Hi,
On Thu, 2020-03-19 at 11:10 +0100, Christian Marillat wrote:
> On 18 mars 2020 21:32, Christian Weeks <
> cpw@???
> > wrote:
>
> > Hi,
>
> Hi,
>
>
> [...]
>
> > [...]
> First : It's ugly.
>
> Secondly : The source code for the broser is not included in
> obs-studio. Why ?
>
> The code is maintained in another git :
>
> https://github.com/obsproject/obs-browser
>
>
> Christian
The code is in a git submodule of OBS - that's how it's intending to be
distributed for "build it yourself" setups. It ties a specific git hash to the
rest of OBS, allowing for reproducible builds of the whole, whilst allowing
features to be built in the separated tree ahead of the curve.
I have investigated building obs-browser separately, as you seem to be
advocating, however it's practically impossible to do so without building the
rest of OBS studio at the same time - at least that is what I have been advised
by the OBS development team on their discord.
It seems that libobs-dev is missing a bunch of CMake helper scripts that are
required to build UI plugins in practice, as well as probably further build-
chain functions that are just not possible outside the whole (there's a whole
cmake subdirectory in obs-studio full of various cmake helper functions, many of
which seem to be relied on at build time of both the main and plugin code).
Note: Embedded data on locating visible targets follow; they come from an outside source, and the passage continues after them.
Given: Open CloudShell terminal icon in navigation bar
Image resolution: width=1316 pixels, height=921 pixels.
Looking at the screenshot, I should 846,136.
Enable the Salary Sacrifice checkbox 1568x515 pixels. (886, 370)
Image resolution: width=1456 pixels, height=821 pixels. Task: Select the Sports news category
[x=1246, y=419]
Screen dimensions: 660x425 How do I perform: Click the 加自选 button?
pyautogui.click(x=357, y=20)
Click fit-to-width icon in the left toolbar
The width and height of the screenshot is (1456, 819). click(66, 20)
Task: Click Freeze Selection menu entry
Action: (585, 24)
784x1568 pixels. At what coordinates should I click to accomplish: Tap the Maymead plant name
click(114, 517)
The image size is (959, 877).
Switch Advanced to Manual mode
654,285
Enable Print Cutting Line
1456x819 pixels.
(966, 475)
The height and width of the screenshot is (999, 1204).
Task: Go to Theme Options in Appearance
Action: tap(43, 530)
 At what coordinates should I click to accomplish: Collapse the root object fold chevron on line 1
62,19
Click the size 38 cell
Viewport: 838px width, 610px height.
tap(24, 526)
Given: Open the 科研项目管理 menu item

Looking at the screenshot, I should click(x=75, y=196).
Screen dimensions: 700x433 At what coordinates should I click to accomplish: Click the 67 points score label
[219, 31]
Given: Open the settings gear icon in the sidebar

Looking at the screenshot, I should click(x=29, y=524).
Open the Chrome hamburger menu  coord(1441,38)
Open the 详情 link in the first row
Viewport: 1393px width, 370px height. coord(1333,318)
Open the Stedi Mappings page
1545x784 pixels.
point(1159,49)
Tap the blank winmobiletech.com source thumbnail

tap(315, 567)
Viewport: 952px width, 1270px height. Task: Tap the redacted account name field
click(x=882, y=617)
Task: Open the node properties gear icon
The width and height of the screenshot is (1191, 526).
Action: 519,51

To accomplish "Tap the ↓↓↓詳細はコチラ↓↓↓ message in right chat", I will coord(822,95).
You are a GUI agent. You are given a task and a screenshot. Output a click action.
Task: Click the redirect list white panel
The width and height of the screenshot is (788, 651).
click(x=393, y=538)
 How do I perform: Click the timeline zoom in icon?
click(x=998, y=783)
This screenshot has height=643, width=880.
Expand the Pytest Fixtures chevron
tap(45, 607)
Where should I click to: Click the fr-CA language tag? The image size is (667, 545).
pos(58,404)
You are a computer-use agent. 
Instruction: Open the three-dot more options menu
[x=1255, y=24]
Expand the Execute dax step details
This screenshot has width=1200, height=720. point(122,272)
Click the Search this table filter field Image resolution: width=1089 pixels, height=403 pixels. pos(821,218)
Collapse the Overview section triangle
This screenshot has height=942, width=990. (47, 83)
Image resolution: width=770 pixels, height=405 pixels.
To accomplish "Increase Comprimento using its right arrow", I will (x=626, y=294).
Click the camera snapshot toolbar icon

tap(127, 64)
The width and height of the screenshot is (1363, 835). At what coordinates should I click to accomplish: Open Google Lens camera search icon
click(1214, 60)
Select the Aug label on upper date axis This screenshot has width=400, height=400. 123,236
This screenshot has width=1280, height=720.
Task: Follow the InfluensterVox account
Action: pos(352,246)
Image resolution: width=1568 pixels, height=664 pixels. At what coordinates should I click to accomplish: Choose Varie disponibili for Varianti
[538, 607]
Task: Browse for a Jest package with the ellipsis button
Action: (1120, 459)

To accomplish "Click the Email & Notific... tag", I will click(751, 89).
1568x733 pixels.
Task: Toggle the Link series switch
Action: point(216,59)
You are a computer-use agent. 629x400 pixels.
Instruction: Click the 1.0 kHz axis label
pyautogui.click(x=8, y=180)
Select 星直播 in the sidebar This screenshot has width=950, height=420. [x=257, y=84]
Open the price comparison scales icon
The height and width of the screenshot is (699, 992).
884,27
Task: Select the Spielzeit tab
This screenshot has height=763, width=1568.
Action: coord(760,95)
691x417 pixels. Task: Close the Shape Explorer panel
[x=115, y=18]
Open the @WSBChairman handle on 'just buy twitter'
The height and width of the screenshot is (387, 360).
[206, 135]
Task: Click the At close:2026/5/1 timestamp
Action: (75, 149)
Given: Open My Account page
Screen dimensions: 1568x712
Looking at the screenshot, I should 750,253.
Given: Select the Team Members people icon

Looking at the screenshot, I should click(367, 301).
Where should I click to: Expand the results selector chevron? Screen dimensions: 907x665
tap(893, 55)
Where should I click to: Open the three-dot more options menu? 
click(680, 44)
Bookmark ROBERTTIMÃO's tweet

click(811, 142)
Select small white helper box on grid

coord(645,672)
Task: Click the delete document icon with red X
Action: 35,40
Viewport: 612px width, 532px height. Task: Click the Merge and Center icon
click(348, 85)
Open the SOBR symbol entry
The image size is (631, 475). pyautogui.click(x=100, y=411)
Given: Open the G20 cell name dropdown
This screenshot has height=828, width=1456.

As
such, I think your proposal is not amenable to the reality of how the OBS
codebase is setup.
As an aside, many functions in the main OBS program (browser panels, twitch
integration, chat integration) will become enabled as they mature, but only if
the browser plugin is present. So your "separated build" seems likely to lose
functionality as new releases come forward which depend on the browser plugin.
Anyway, I understand your position and I guess this is what it is.
Many thanks for your help over the years.